_WORK INSTRUCTION_.
Only the line with "Task: Click the red fullscreen arrows icon" and the lines after it, to the end of the data, should appear in the answer, each reproduced exactly.

------------------------------------------------------------------------

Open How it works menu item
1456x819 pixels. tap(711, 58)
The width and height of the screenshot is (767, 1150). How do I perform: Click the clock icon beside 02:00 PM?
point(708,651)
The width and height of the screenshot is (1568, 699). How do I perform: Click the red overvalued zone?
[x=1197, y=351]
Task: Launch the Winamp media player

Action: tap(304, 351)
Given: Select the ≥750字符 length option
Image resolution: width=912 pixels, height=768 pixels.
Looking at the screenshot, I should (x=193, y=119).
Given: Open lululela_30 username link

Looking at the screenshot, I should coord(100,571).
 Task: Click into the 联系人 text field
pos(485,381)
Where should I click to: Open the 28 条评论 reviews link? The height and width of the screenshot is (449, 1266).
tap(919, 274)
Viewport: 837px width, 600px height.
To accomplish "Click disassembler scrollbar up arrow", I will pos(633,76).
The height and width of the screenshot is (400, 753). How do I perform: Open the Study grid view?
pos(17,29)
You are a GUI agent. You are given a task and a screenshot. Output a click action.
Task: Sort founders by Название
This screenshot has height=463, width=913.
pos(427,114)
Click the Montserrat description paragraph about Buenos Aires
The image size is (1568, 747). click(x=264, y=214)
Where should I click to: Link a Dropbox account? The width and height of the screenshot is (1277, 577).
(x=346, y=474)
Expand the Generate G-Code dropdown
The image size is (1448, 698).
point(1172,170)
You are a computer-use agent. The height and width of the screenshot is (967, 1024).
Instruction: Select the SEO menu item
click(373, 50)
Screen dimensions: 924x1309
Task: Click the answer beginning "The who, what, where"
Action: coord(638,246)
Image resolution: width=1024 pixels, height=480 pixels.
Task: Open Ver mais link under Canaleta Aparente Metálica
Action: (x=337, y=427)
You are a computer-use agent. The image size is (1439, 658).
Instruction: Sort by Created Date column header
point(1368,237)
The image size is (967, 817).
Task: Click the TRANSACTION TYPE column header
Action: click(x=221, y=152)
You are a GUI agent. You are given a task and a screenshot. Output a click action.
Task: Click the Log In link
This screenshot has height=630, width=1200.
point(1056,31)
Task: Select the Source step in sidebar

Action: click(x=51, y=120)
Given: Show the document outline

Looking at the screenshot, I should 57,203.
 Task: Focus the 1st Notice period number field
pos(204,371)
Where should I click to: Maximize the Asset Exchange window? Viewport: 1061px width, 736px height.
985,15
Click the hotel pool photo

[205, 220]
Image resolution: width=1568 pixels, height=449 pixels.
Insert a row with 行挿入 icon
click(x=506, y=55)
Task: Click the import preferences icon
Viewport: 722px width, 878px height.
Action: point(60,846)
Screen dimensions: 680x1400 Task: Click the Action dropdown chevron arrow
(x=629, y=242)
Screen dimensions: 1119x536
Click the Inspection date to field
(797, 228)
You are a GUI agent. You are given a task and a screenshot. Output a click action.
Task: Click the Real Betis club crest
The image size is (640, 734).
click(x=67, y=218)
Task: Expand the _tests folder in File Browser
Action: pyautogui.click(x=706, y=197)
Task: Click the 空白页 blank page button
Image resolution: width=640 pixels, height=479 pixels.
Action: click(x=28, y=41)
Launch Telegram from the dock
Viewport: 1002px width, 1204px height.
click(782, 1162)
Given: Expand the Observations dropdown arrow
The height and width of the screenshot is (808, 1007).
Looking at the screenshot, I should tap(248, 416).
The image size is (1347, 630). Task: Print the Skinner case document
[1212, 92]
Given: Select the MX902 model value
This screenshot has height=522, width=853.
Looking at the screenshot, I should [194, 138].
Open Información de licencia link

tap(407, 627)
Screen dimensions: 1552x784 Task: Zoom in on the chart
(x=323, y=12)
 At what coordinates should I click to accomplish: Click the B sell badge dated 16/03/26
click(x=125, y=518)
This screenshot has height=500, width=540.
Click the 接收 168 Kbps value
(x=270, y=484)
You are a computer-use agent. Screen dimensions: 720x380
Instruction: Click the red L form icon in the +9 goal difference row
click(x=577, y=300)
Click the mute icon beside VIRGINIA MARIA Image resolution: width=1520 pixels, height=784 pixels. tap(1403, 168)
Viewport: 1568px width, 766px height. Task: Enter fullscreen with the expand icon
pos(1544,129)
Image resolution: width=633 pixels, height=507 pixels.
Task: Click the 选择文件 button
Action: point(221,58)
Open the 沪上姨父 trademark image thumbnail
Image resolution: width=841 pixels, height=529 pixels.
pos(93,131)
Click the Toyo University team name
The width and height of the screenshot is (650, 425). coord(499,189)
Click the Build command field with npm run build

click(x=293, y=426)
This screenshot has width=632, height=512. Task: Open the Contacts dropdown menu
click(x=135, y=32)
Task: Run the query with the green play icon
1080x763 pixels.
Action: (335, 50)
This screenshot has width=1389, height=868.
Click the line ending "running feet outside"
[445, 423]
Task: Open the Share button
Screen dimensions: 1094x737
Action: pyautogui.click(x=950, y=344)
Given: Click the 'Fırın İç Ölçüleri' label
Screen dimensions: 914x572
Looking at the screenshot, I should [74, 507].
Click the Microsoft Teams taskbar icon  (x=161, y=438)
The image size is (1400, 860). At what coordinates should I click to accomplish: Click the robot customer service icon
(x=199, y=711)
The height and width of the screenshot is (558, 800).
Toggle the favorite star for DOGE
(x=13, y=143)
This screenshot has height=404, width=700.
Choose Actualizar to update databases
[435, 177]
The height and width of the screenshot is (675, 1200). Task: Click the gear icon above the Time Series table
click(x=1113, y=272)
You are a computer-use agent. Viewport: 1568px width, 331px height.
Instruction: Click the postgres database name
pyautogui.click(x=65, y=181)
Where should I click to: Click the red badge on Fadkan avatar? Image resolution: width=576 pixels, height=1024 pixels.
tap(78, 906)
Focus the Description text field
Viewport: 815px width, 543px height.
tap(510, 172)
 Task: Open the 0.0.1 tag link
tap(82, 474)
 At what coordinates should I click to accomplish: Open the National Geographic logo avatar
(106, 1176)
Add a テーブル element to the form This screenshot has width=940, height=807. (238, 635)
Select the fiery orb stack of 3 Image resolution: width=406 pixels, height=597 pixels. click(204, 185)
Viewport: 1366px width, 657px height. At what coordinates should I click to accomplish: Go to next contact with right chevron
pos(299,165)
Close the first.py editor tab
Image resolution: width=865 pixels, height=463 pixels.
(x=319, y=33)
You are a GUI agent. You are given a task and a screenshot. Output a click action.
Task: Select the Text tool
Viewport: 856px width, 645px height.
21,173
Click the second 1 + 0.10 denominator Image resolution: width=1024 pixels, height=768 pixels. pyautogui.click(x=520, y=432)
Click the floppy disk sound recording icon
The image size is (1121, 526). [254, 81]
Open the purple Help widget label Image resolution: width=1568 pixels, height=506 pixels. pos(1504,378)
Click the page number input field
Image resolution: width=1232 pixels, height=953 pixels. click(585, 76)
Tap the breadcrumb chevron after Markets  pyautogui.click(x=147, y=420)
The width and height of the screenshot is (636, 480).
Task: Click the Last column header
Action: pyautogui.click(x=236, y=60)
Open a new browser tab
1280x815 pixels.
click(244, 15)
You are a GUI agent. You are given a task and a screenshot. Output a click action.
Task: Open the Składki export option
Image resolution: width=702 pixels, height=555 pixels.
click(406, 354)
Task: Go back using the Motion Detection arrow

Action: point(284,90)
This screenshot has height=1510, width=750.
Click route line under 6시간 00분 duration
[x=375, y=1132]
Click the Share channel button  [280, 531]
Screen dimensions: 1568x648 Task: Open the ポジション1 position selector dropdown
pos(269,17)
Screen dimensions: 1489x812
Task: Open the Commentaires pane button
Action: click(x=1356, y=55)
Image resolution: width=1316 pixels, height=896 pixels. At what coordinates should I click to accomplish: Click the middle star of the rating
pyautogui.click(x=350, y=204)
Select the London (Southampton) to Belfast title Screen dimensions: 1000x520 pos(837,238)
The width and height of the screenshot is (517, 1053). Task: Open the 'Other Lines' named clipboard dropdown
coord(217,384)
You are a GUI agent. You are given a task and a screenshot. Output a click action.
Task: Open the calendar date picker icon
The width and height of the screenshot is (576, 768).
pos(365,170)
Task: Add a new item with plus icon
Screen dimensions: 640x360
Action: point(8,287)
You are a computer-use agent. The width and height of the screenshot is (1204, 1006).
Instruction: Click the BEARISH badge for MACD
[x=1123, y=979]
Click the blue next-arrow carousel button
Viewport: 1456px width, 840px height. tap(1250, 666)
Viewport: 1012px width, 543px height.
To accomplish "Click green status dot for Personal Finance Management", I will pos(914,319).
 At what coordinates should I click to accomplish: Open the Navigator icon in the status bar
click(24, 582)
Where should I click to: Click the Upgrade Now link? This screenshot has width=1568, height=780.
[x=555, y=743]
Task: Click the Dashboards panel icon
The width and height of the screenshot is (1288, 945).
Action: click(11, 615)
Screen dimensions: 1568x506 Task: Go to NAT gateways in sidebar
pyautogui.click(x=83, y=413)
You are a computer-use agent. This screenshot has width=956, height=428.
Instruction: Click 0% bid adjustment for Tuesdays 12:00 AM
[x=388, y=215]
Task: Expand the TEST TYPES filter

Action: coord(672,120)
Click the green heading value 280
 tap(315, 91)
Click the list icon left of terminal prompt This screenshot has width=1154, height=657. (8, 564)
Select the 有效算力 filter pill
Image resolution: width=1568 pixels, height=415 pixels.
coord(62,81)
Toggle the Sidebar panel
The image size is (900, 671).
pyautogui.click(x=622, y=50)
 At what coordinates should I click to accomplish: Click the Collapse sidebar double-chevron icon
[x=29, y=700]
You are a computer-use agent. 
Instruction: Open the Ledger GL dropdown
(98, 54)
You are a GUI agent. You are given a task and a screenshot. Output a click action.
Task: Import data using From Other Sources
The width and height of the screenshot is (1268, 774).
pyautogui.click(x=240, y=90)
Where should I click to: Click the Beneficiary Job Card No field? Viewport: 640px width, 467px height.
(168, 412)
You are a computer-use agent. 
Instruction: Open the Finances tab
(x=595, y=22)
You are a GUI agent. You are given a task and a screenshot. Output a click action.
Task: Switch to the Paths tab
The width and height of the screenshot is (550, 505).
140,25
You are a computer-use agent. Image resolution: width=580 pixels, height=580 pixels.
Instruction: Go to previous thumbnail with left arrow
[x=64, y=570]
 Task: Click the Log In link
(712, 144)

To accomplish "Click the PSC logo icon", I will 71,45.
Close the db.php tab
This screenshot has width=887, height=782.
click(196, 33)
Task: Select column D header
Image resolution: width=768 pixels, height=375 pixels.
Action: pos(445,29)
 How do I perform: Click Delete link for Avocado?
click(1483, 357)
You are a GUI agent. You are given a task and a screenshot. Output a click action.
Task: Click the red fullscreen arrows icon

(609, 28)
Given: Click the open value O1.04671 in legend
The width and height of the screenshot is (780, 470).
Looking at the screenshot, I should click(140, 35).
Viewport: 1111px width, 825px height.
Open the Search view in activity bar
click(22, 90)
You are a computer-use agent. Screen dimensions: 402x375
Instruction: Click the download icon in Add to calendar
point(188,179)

------------------------------------------------------------------------

_SOLUTION FOR THIS TASK_.
Task: Click the red fullscreen arrows icon

(609, 28)
Given: Click the open value O1.04671 in legend
The width and height of the screenshot is (780, 470).
Looking at the screenshot, I should click(140, 35).
Viewport: 1111px width, 825px height.
Open the Search view in activity bar
click(22, 90)
You are a computer-use agent. Screen dimensions: 402x375
Instruction: Click the download icon in Add to calendar
point(188,179)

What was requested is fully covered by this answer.